Профессор ласково кивал, Кляйн вид имел торжественный.
– Вы это.., серьезно?..
– Да, – решительно сказал Кляйн.
– Мы… всего нас будет двенадцать… отправляемся в прошлое.
– И когда же? – безнадежно спросил Иван. Кляйн посмотрел на часы.
– Да вот.., уже через час. Все готово.
– Однако у вас.., быстро.
– А чего ждать? – спросил Кляйн и поднялся. – Отечество в опасности.
– Действительно, – поддержал его профессор.
– Чего ждать? Переоденемся вот, сандалии только наденем – и вперед.
Иван посмотрел на него, однако фон Кугельсдорф не шутил.
– А когда мы вернемся? – спросил Иван.
– Когда соберем весь талисман, – ответил профессор и тоже поднялся. – Наша машина, так сказать, времени… хотя она на машину вовсе даже и не похожа… так вот, она запрограммирована следующим образом: как только кто-то из нас прикоснется к части талисмана, все… кроме мертвых конечно.., отправляются в следующий пункт по программе – и так далее…
– А талисман куда денется? – спросил Иван, вставая со стула. – С собой его будем таскать, или он сюда переносится?
– Видите ли… – в затруднении начал профессор. – По всем нашим расчетам часть талисмана, пока не собраны все эти части, должна повиснуть в пустоте, в абсолютном вакууме, хотя это состояние и не совсем вакуум.., впрочем, я вам не буду морочить голову рассказами об эфирном ветре и реликтовом излучении. Так вот, только потом, когда уже все будет сделано, талисман целиком вернется вместе с нами сюда.
– И насколько вы уверены в успехе? – поинтересовался Иван.

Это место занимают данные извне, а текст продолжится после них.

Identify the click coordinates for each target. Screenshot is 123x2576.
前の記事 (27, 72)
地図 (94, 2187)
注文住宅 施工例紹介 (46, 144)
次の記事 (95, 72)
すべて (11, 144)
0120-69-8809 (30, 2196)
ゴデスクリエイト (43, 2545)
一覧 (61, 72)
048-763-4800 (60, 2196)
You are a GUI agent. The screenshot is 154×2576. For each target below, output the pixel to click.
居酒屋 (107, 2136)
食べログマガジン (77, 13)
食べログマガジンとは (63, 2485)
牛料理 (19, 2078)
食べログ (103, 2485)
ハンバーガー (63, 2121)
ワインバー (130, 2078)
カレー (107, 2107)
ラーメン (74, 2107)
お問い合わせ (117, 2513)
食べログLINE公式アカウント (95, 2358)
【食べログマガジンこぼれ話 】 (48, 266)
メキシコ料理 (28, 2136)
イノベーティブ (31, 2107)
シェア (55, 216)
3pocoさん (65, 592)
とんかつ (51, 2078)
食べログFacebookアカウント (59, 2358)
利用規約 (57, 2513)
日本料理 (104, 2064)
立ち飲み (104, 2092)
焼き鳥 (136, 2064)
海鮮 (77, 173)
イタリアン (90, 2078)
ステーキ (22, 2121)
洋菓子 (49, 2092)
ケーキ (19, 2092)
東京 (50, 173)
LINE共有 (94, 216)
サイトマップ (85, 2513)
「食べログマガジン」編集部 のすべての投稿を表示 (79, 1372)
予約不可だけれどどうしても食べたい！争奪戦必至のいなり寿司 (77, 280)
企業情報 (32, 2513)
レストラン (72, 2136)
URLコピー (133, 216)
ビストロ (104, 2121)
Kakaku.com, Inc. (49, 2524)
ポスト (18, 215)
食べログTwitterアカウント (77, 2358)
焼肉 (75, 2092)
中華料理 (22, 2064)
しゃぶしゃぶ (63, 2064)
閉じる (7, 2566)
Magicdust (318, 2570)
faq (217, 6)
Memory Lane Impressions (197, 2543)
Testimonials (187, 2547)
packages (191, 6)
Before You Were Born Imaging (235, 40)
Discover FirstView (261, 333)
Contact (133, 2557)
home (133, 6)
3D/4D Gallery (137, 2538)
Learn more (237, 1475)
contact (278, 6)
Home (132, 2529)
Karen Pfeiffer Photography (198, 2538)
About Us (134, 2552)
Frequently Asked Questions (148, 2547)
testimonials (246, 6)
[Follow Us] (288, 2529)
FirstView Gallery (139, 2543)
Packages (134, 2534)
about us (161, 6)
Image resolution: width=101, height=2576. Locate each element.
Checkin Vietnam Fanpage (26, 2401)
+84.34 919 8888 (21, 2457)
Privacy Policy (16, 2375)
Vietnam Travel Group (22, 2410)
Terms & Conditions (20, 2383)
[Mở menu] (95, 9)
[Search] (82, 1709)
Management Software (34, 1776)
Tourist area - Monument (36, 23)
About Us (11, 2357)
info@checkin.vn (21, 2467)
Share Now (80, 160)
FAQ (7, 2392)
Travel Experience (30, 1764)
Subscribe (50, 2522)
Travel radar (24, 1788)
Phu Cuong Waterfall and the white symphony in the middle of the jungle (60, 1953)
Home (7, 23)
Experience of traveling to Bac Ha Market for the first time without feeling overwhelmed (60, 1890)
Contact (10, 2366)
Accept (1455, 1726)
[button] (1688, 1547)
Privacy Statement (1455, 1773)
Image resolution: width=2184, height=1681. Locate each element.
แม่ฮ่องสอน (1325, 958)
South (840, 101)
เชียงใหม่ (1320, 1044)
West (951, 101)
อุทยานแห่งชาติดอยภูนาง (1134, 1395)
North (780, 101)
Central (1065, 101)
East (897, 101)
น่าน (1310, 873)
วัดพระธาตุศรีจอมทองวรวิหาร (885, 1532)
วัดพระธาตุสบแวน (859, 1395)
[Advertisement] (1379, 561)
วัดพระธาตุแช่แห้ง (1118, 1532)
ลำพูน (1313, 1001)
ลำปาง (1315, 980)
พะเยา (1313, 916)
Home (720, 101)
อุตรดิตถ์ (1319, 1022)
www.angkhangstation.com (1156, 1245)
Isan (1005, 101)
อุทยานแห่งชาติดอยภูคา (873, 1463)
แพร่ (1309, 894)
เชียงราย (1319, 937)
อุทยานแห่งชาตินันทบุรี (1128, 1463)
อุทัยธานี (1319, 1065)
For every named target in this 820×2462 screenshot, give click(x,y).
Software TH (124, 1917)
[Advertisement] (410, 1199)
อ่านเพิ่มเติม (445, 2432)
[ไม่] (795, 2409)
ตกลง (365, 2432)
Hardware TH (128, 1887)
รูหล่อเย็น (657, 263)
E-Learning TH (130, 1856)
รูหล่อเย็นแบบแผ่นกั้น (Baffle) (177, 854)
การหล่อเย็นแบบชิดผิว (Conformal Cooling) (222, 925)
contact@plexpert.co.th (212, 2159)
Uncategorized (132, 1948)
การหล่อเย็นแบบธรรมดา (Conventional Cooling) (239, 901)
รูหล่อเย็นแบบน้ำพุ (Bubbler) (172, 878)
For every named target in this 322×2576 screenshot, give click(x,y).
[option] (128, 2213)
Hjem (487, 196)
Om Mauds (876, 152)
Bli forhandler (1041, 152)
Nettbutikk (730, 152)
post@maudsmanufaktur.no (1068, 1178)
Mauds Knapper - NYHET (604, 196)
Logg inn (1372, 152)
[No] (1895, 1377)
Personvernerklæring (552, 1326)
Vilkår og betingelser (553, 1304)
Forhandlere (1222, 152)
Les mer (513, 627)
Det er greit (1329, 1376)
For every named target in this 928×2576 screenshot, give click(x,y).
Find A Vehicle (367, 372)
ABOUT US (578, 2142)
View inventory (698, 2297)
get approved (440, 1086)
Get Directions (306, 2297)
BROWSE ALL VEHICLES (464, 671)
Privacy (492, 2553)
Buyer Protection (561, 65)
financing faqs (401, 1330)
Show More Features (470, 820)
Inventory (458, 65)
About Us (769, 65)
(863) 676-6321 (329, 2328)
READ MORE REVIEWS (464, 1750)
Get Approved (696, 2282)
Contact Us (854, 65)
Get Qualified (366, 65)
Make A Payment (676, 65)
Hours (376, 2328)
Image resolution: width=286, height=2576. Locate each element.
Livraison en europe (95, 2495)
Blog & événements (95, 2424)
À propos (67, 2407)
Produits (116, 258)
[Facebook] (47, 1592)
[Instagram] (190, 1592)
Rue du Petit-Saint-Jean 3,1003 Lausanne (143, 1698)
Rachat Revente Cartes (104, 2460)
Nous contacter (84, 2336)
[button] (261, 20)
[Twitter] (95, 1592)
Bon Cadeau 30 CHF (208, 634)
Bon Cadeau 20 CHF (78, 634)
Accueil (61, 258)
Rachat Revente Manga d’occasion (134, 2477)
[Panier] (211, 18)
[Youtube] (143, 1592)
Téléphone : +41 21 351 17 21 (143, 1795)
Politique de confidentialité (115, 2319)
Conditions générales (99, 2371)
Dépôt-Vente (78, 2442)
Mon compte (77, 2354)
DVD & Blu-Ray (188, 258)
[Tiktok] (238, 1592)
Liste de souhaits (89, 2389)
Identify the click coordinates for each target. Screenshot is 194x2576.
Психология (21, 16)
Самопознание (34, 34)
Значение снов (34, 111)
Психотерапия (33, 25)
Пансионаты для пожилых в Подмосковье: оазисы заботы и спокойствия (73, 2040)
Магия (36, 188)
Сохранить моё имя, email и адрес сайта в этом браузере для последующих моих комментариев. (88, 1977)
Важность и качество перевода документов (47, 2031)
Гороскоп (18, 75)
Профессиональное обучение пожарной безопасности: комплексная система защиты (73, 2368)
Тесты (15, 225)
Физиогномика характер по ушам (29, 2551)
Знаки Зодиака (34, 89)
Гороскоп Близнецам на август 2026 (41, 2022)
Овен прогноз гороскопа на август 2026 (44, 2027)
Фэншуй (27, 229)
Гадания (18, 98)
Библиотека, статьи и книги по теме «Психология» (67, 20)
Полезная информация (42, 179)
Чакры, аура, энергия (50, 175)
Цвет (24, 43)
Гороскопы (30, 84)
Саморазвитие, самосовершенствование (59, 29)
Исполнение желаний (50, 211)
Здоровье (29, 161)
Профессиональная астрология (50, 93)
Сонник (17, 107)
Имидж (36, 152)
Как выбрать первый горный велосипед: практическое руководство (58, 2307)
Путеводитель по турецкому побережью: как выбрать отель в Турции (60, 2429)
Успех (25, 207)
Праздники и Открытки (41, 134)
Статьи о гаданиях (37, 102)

– Совершенно, – решительно сказал оберштурмбаннфюрер. – Солдаты фюрера не могут потерпеть поражения в решительной битве!
У Ивана были сильные сомнения и по этому поводу, и по всем остальным, однако он счел за благо промолчать.
– Пойдемте же, – поторопил профессор. – Нам скоро отправляться.
Они вышли в коридор.
Запрограммирована, думал Иван, шагая вслед за немцами. Слова-то какие… машина времени… Я вам покажу…
– Вы что-то сказали? – внезапно обернулся профессор.
Иван даже растерялся.
– Нет…
– Это хорошо, – произнес профессор, и черная мерзкая пустота его глазами снова посмотрела на Ивана, заставляя кружиться голову.
Иван стиснул зубы, но глаз не отвел. Профессор приятно улыбнулся, и пустота на время отступила. Ох не прост был этот профессор с дурацким именем, ох не прост…
Через какое-то время они оказались в непонятном полутемном помещении; где было жарко, сухо и пахло почему-то канифолью. Они переоделись: какие-то льняные грубые тряпки – как пояснил профессор, "куттоноты", – корявые сандалии, и все.
Иван равнодушно глянул на девятерых незнакомцев из спецотряда СС – ничего мужики, крепкие, были даже и почти с него ростом, а это все-таки метр девяносто: однако Иван смотрел на них спокойно, понимая, что каждого из этих бойцов он может удавить хоть голыми руками, и непременно сделает это, когда понадобится. Он – солдат, а они – его враги: поэтому они обречены, Внезапно он почувствовал предательскую слабость; багровая муть подступила со всех сторон, в ушах застучали веселые молоточки: негромко, мерно, не спеша.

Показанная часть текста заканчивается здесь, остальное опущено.